▸ **Reading text**:
┄┄┄┄┄┄
Given that $\nabla_{\Theta^{(2)}}Z^{(2)}$ contains the partial derivatives w.r.t. each weight in $\Theta^{(2)}$, $\nabla_{\Theta^{(2)}}Z^{(2)}$ must be equal to the activations of the hidden layer $A^{(2)}$. If we assume that the hidden layer has three neurons, $\nabla_{\Theta^{(2)}}Z^{(2)}$ must therefore be of shape $3 \times 75$. Multiplying ${\nabla_{b^{(2)}}}C$ by the transpose of $\nabla_{\Theta^{(2)}}Z^{(2)}$ yields a $10 \times 3$ matrix that matches the shape of $\Theta^{(2)}$. Note that had we not transposed $\nabla_{\Theta^{(2)}}Z^{(2)}$, we wouldn’t have been able to multiply the two matrices, since their original shapes don’t match up.

Matrix multiplication can be quite tricky to wrap one’s head around, so don’t sweat it if you are a bit perplexed. Just know that, had we been dealing with scalars, the equivalent expressions would look like this:

€€ \frac{\partial C}{\partial b^{(2)}} = \frac{\partial C}{\partial \hat{y}} \cdot \frac{\partial \hat{y}}{\partial z^{(2)}} €€ €€ \frac{\partial C}{\partial \Theta^{(2)}} = \frac{\partial C}{\partial \hat{y}} \cdot \frac{\partial \hat{y}}{\partial z^{(2)}} \cdot \frac{\partial z^{(2)}}{\partial \Theta^{(2)}} €€

We now have the derivatives of $C$ w.r.t. each individual weight in $\Theta^{(2)}$. However, these are the *combined* gradients of all 75 samples in our mini-batch. To get some truly useful values, we simply have to divide by 75. This way, we again get the *average* of our 75 individual gradients, and we will thus minimize the loss function in a way that satisfies the greatest possible number of samples. Neat!

One more thing regarding the above expression: When you do element-wise multiplication between $\nabla_{\hat{Y}}C$ and $\nabla_{Z^{(2)}} \hat{Y}$, you discover something wonderful: It turns out that it simplifies to $\hat{Y}-Y$.
┄┄┄┄┄┄
Saved data entries:
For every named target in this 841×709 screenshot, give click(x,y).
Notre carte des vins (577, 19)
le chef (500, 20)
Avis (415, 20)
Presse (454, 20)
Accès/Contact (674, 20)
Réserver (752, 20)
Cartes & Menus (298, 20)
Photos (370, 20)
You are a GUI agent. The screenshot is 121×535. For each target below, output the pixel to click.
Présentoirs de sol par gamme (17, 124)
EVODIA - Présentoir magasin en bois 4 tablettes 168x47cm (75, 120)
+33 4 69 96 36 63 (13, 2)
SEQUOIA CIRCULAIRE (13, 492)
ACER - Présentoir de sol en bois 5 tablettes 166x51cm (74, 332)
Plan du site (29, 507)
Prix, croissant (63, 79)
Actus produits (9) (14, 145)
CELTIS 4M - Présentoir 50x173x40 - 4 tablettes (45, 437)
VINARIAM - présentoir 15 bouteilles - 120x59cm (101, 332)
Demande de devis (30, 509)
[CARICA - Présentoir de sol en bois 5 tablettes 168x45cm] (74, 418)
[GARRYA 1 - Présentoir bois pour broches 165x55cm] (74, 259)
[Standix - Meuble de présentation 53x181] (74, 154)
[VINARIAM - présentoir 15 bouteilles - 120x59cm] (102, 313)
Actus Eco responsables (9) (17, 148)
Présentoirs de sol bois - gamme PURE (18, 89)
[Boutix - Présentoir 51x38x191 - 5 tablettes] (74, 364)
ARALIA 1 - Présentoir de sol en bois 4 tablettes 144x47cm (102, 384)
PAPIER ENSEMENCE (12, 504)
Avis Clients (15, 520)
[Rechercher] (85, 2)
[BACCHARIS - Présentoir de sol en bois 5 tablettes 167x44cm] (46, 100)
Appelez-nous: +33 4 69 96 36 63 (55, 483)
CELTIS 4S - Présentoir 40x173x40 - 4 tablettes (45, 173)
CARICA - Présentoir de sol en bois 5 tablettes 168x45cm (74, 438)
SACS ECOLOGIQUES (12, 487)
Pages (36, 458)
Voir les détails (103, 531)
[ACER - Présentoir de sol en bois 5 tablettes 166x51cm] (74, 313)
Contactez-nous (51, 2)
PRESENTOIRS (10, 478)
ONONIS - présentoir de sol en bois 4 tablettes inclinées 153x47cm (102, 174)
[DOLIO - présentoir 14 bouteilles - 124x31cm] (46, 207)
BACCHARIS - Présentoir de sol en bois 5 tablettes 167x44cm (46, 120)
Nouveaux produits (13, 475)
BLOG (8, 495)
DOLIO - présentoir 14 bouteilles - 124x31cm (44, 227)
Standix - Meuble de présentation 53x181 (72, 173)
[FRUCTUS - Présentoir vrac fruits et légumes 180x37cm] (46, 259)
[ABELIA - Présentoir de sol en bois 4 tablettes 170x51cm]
┄┄┄┄┄┄
▸ **Given problem**: Write out the part of the backpropagation passage that opens with "We now have" and closes with "of samples. Neat!", substituting "training batch" for "mini-batch".

▸ **Output of the task**:
We now have the derivatives of $C$ w.r.t. each individual weight in $\Theta^{(2)}$. However, these are the *combined* gradients of all 75 samples in our training batch. To get some truly useful values, we simply have to divide by 75. This way, we again get the *average* of our 75 individual gradients, and we will thus minimize the loss function in a way that satisfies the greatest possible number of samples. Neat!